Le cauchemar typographique

Vous l'avez certainement remarqué : l'informatique est un monde très anglicisé. Internet est une invention américaine, le Web est une invention britannique, et tous les langages techniques un peu sérieux ont pour base l'anglais ; du HTML au SQL, en passant par Bash et Java.

Aux origines, l'encodage de référence était l'ASCII, amplement suffisant pour représenter des textes en langue anglaise. Mais avec l'internationalisation inhérente au développement d'Internet, il avait fallu mettre en place un nouveau standard, l'Unicode, capable de représenter des textes en toutes langues. L'Unicode est aujourd'hui très bien supporté, mais il y a toutefois un point qui semble être scandaleusement passé à la trappe : la typographie.

Si vous n'avez pas l'âme d'un typographe, vous n'avez sans doute pas remarqué la maltraitance spécialement réservée à la typographie. Le problème est pourtant bien réel : utilisation systématique des guillemets anglais en lieu et place des guillemets français, ponctuation isolée par manque d'espaces insécables, ou encore justification sauvage. Le fait que nous puissions maintenant modifier du texte très librement, sans la contrainte de l'impression, y est vraisemblablement pour quelque chose. Mais pas que...

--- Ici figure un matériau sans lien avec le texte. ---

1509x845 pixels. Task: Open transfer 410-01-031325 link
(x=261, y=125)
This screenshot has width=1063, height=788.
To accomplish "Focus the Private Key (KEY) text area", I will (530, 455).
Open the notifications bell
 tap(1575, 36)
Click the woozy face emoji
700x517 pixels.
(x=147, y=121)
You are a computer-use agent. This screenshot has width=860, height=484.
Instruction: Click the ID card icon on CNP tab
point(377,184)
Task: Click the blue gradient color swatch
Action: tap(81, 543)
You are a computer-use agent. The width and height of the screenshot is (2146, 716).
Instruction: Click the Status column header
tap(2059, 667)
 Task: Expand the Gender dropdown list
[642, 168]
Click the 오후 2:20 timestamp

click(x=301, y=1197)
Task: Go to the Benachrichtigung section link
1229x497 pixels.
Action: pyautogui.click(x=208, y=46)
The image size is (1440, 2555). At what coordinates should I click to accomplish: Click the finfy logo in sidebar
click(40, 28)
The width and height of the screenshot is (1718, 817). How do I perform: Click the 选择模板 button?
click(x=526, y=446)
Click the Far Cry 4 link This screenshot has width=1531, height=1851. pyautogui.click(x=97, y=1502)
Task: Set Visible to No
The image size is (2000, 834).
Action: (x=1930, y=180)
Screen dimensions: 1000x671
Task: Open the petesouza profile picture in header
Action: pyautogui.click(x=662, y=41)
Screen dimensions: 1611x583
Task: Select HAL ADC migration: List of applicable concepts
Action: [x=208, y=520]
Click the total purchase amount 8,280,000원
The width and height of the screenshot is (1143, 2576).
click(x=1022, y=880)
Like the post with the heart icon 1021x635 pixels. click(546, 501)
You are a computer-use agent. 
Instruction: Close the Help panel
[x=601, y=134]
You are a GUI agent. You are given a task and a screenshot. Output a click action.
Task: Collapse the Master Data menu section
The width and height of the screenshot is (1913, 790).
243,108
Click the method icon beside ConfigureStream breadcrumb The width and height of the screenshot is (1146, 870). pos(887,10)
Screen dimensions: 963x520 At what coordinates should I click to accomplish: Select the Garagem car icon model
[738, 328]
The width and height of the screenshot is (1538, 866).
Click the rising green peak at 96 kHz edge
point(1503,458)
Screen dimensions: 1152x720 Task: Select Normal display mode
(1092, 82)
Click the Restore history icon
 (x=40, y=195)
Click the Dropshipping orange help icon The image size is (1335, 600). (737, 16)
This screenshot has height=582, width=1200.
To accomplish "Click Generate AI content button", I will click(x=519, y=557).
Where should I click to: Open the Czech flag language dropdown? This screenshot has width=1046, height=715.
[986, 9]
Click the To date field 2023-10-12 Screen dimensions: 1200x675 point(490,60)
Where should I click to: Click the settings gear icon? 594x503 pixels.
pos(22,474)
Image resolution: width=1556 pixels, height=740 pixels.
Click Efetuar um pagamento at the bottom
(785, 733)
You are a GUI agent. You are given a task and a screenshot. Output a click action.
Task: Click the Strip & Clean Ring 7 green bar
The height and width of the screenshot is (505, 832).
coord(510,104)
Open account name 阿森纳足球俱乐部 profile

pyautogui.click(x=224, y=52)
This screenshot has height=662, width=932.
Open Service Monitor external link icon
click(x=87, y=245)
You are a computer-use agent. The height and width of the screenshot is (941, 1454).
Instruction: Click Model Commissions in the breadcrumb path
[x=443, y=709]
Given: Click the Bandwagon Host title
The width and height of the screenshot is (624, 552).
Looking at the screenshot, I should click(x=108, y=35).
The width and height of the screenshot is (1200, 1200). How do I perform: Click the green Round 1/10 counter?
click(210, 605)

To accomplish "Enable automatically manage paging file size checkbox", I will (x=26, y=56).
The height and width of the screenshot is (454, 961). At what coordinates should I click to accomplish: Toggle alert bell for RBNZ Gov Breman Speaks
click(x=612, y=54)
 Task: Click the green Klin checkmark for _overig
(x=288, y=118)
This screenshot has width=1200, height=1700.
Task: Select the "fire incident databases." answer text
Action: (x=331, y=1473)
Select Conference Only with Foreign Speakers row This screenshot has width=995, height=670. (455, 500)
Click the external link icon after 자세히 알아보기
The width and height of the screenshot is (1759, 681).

La disposition AZERTY que nous connaissons en France encourage allègrement la violation des règles typographiques. Certains caractères essentiels, comme par exemple les majuscules accentuées ou les guillemets français, sont difficilement accessibles et n'apparaissent même pas sur les claviers physiques. À cet égard, la disposition BÉPO est d'ailleurs nettement plus légitime et pertinente.

Il faut dire aussi que de nombreux services en ligne, en particulier les réseaux sociaux, permettent rarement l'application en bonne et due forme de ces conventions typographiques. En n'acceptant que du texte brut, les espaces insécables ne sont bien souvent pas prises en compte, générant de fait l'angoissant problème de la ponctuation volante.